4:01 This is the sort of effect that you would expect to see for passive tension. When the muscle is highly compressed obviously there's going to be no stretching of those passive elements, the connective tissue elements, the titin, so there will be no passive tension generated.

4:18 If you keep stretching the muscle, that process will still continue, until finally when you start reaching the optimal muscle length is where you will start to see increases in the passive tension as you keep stretching the muscle.
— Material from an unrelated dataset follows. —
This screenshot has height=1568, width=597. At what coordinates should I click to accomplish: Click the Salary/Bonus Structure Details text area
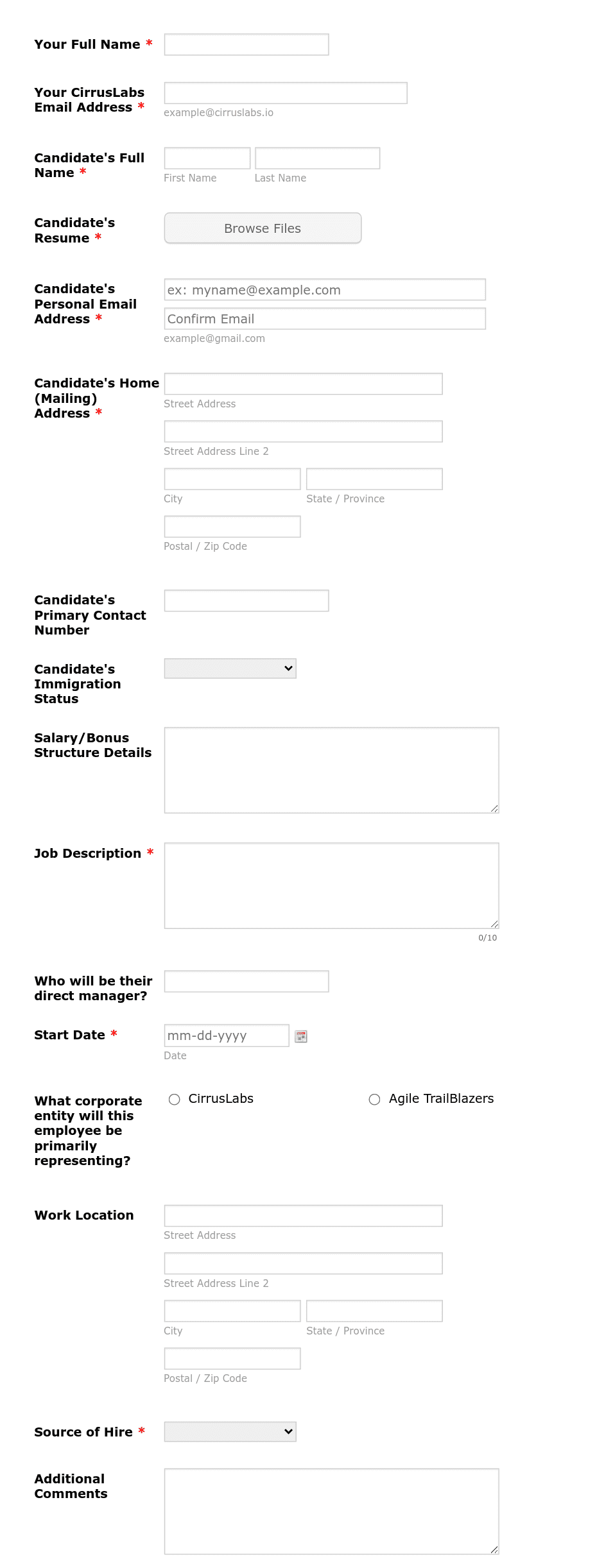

4:34 This is the sort of curve that you would expect to see for passive tension. Very little passive tension at short muscle lengths. When you start reaching the optimal muscle length where active tension is highest, thereafter you will start developing greater passive tension.

4:54 Unfortunately, passive tension itself is not useful for doing work. Think of the rubber band. If you keep stretching the rubber band, eventually you're going to get to a point where the rubber band is going to stretch and snap. That's what will happen if you're going to carry on stretching the muscle.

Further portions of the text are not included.